■ Work item ■
All of the lines below should be printed again exactly as they are.
Exercise materials Block Start
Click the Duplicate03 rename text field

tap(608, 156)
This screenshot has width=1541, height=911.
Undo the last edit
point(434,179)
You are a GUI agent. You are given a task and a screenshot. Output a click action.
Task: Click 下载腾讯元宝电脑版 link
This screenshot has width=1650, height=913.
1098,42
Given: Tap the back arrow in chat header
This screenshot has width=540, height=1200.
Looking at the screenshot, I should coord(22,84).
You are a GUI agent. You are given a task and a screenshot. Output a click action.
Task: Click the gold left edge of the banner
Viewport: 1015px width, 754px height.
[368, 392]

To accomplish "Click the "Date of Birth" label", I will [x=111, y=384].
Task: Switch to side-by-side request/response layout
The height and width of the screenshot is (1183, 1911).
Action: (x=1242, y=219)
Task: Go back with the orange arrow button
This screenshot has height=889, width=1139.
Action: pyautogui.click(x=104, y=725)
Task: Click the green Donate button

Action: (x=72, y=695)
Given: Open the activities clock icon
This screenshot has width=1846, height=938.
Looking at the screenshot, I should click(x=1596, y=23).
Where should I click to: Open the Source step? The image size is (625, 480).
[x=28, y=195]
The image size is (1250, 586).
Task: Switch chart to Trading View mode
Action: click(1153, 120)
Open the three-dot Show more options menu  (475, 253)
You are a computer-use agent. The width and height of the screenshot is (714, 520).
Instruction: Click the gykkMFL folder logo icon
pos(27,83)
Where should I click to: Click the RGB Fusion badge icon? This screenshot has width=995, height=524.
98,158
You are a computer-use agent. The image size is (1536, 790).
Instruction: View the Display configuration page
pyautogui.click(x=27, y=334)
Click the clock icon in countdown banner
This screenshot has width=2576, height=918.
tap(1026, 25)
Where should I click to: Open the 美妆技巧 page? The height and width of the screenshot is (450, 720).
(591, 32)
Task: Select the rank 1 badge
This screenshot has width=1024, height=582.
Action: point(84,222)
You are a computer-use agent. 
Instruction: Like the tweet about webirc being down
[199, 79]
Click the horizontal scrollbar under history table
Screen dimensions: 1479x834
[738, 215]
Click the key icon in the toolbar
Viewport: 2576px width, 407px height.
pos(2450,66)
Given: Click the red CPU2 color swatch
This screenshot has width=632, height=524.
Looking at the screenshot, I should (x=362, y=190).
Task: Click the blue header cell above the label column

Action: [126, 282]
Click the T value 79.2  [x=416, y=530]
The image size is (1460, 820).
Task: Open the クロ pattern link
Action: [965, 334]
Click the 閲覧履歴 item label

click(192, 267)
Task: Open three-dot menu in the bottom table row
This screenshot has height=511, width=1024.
Exercise materials Block End
■ Result ■
Click the Duplicate03 rename text field

tap(608, 156)
This screenshot has width=1541, height=911.
Undo the last edit
point(434,179)
You are a GUI agent. You are given a task and a screenshot. Output a click action.
Task: Click 下载腾讯元宝电脑版 link
This screenshot has width=1650, height=913.
1098,42
Given: Tap the back arrow in chat header
This screenshot has width=540, height=1200.
Looking at the screenshot, I should coord(22,84).
You are a GUI agent. You are given a task and a screenshot. Output a click action.
Task: Click the gold left edge of the banner
Viewport: 1015px width, 754px height.
[368, 392]

To accomplish "Click the "Date of Birth" label", I will [x=111, y=384].
Task: Switch to side-by-side request/response layout
The height and width of the screenshot is (1183, 1911).
Action: (x=1242, y=219)
Task: Go back with the orange arrow button
This screenshot has height=889, width=1139.
Action: pyautogui.click(x=104, y=725)
Task: Click the green Donate button

Action: (x=72, y=695)
Given: Open the activities clock icon
This screenshot has width=1846, height=938.
Looking at the screenshot, I should click(x=1596, y=23).
Where should I click to: Open the Source step? The image size is (625, 480).
[x=28, y=195]
The image size is (1250, 586).
Task: Switch chart to Trading View mode
Action: click(1153, 120)
Open the three-dot Show more options menu  (475, 253)
You are a computer-use agent. The width and height of the screenshot is (714, 520).
Instruction: Click the gykkMFL folder logo icon
pos(27,83)
Where should I click to: Click the RGB Fusion badge icon? This screenshot has width=995, height=524.
98,158
You are a computer-use agent. The image size is (1536, 790).
Instruction: View the Display configuration page
pyautogui.click(x=27, y=334)
Click the clock icon in countdown banner
This screenshot has width=2576, height=918.
tap(1026, 25)
Where should I click to: Open the 美妆技巧 page? The height and width of the screenshot is (450, 720).
(591, 32)
Task: Select the rank 1 badge
This screenshot has width=1024, height=582.
Action: point(84,222)
You are a computer-use agent. 
Instruction: Like the tweet about webirc being down
[199, 79]
Click the horizontal scrollbar under history table
Screen dimensions: 1479x834
[738, 215]
Click the key icon in the toolbar
Viewport: 2576px width, 407px height.
pos(2450,66)
Given: Click the red CPU2 color swatch
This screenshot has width=632, height=524.
Looking at the screenshot, I should (x=362, y=190).
Task: Click the blue header cell above the label column

Action: [126, 282]
Click the T value 79.2  [x=416, y=530]
The image size is (1460, 820).
Task: Open the クロ pattern link
Action: [965, 334]
Click the 閲覧履歴 item label

click(192, 267)
Task: Open three-dot menu in the bottom table row
This screenshot has height=511, width=1024.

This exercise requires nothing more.